I volti delle persone erano rossi o violacei per la quantità di alcol bevuta e tutto cominciò a farsi più caotico. Perfino Rart bevve più del solito ma per fortuna era un tipo che reggeva abbastanza, anche se molti ufficiali e soldati sembravano aver perso il controllo già da tempo. C'era chi danzava, chi ruttava a non finire, così qualcuno rideva osservando gli altri e c'era chi rideva da solo, sbraitando a volte cose senza alcun senso. Il capitano era divertito da tutto quel movimento e dagli schiamazzi inopportuni e vivaci dei commilitoni, mentre Rion era già partito da un pezzo e ora si apprestava a scavare una piccola buca nel terreno per poi sputarvi dentro e ricoprirla.
Che senso aveva tutto ciò? Quasi certamente nessuno, però cosa importava? Non era forse l'ultima notte di pace per i suoi uomini?
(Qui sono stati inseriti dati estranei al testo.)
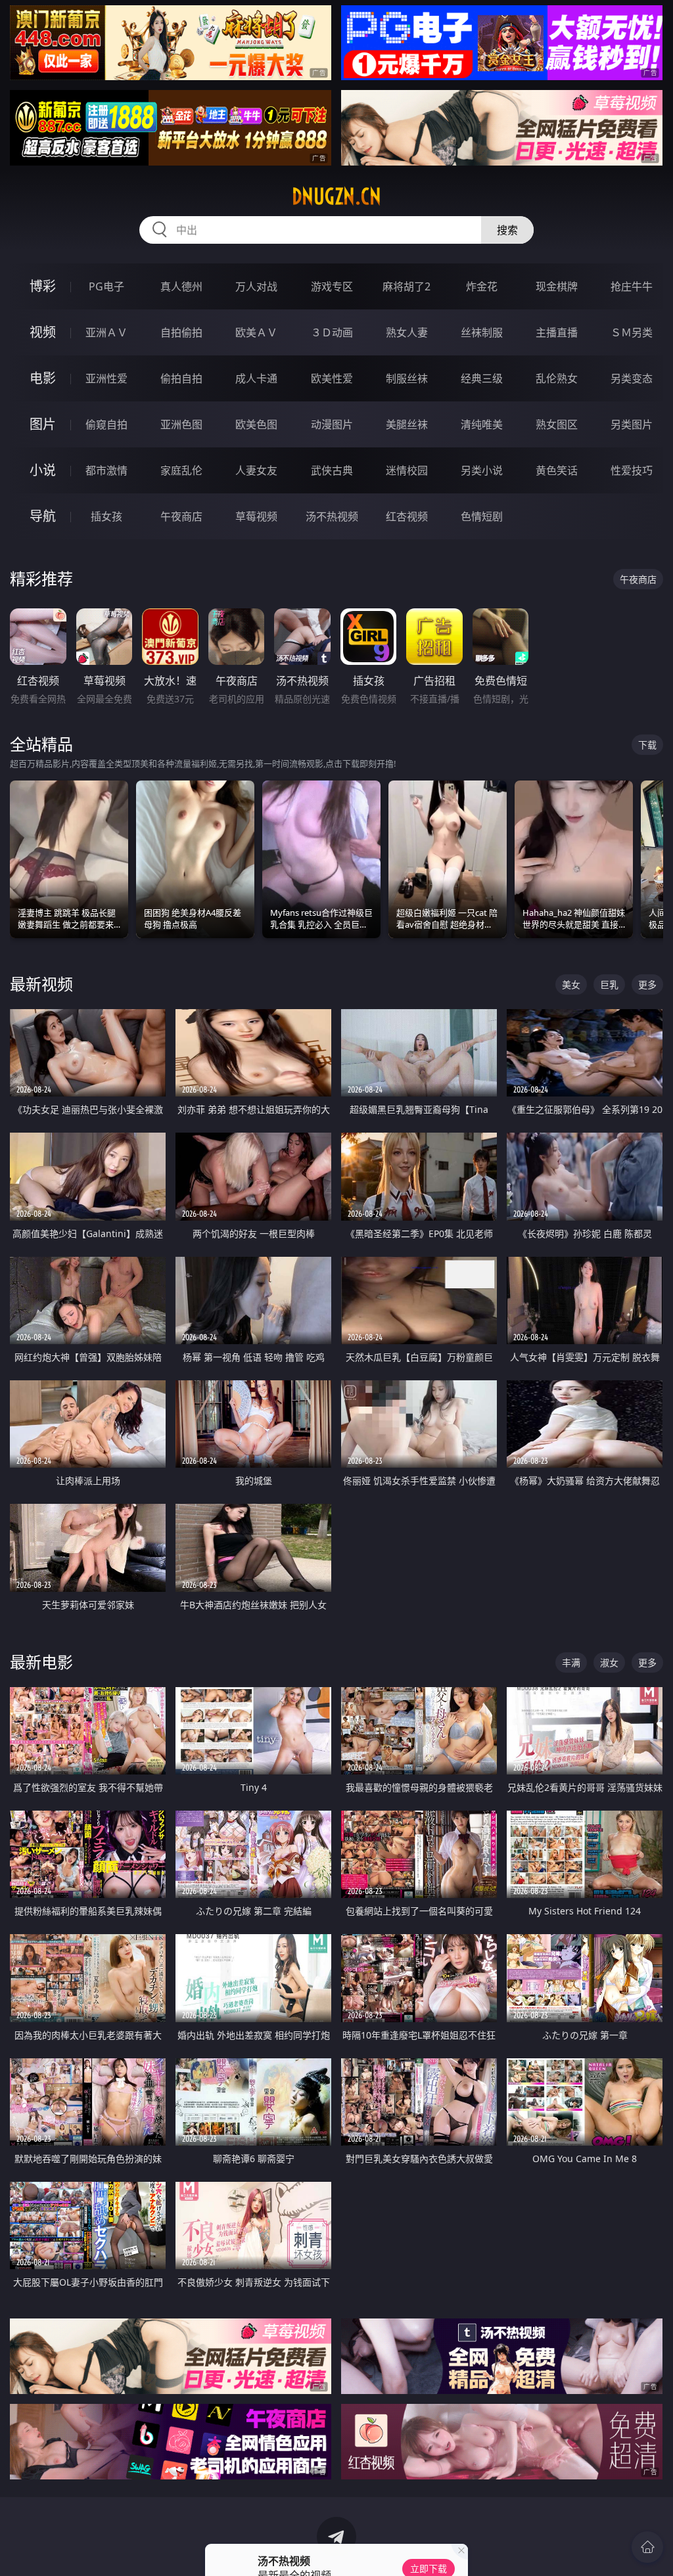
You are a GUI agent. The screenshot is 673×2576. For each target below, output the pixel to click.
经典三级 (482, 378)
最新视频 (41, 984)
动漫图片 (332, 424)
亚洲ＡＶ (106, 332)
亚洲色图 (181, 424)
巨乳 (609, 984)
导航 (43, 516)
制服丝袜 (407, 378)
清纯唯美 (482, 424)
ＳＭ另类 (632, 332)
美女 (571, 984)
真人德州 (181, 286)
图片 (43, 424)
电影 (43, 378)
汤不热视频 (332, 516)
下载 (647, 744)
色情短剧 (482, 516)
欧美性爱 (332, 378)
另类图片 (632, 424)
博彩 (43, 286)
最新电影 (41, 1662)
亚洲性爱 (106, 378)
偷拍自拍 (181, 378)
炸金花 (482, 286)
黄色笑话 (557, 470)
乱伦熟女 (557, 378)
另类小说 (482, 470)
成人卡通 (256, 378)
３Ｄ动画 (332, 332)
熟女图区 (557, 424)
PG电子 (106, 286)
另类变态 (632, 378)
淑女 (609, 1662)
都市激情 (106, 470)
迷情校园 (407, 470)
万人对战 (256, 286)
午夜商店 (181, 516)
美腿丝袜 (407, 424)
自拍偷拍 (181, 332)
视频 (43, 332)
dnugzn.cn (336, 196)
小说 (43, 470)
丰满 (571, 1662)
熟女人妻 (407, 332)
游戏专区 (332, 286)
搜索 (507, 230)
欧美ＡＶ (256, 332)
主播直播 (557, 332)
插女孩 (106, 516)
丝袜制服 (482, 332)
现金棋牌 (557, 286)
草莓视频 (256, 516)
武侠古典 (332, 470)
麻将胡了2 (406, 286)
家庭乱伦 (181, 470)
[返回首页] (647, 2547)
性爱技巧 (632, 470)
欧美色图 (256, 424)
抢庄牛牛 (632, 286)
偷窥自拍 (106, 424)
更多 (647, 984)
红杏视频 (407, 516)
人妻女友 (256, 470)
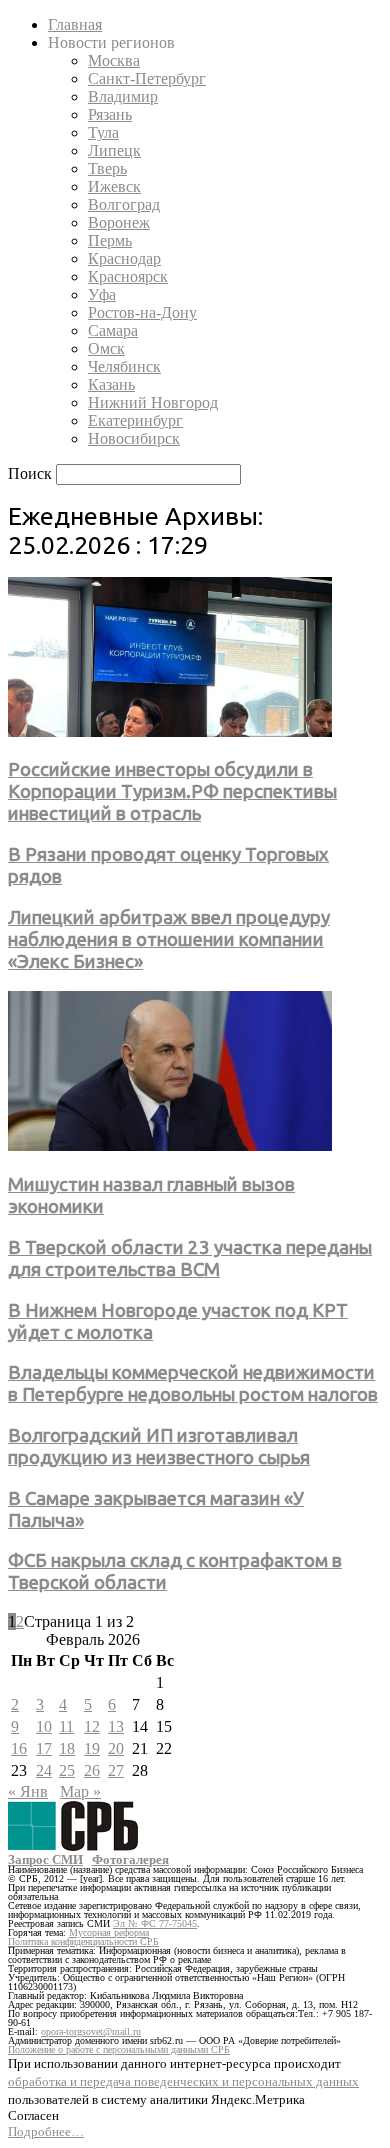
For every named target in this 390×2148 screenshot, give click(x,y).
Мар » (80, 1791)
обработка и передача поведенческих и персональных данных (183, 2081)
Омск (106, 348)
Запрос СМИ (45, 1859)
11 (66, 1726)
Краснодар (124, 258)
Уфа (102, 294)
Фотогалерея (130, 1859)
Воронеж (119, 222)
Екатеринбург (135, 420)
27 (116, 1770)
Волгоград (124, 204)
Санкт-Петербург (147, 78)
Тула (103, 132)
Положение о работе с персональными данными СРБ (119, 2049)
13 (116, 1726)
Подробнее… (46, 2131)
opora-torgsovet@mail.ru (91, 2031)
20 (116, 1748)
E allora non potevano esserci troppe polemiche al riguardo, almeno non sino a quando giunse un soldato stranamente serio che spingeva con violenza un cavaliere apparentemente ubriaco.
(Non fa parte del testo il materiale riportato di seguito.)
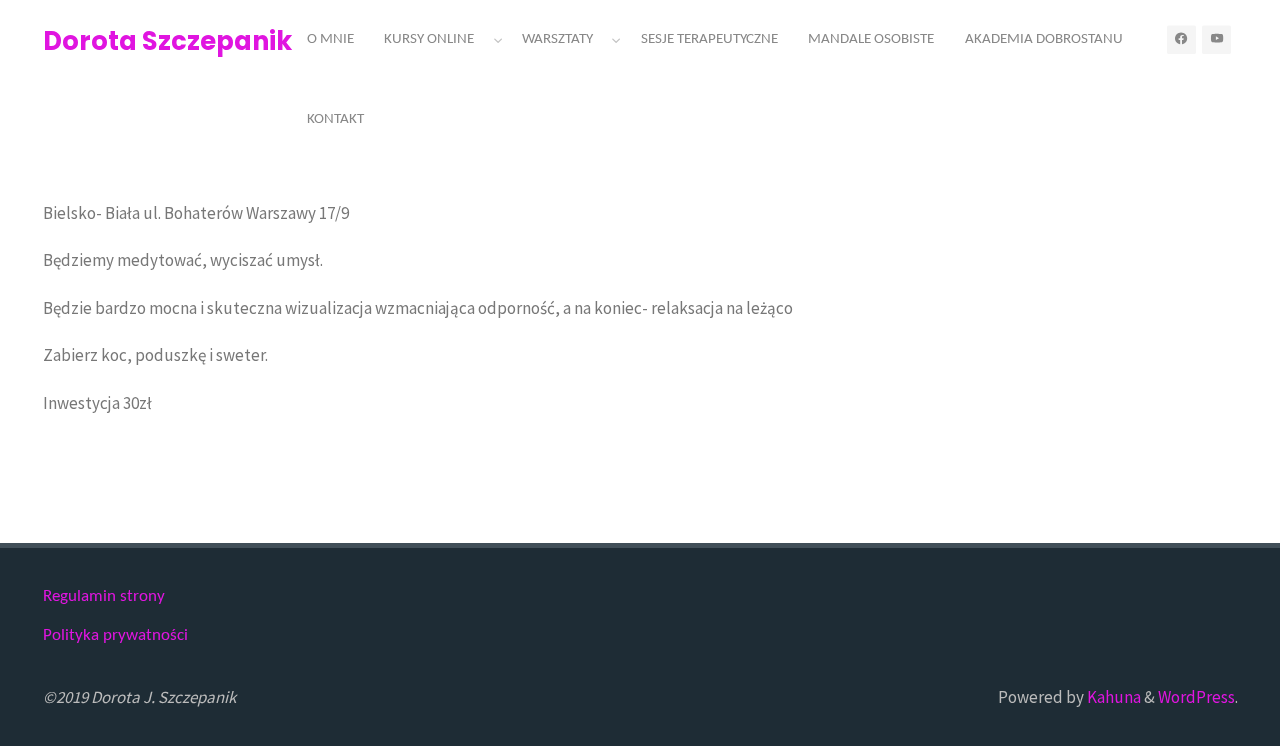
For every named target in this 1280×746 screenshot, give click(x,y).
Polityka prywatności (115, 635)
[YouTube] (1216, 39)
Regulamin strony (104, 596)
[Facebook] (1181, 39)
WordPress (1196, 697)
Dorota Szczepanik (167, 41)
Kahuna (1112, 697)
"Cosa succede?" domandò Rart alzandosi in piedi.
"Capitano, abbiamo trovato un disertore che stava fuggendo dall'accampamento con uno zaino colmo di viveri" disse il soldato che doveva essere di guardia lungo il confine delle tende.
"Non è detto che sia un disertore e poi non vede che è ubriaco?" fece notare il capitano, osservando il poveraccio che rideva come un idiota senza alcun motivo.
"Con tutto il rispetto, da quel che ne sappiamo potrebbe essersi finto ubriaco e poi stava portando con se abbastanza viveri per affrontare cinque giorni di cammino" insistette la guardia.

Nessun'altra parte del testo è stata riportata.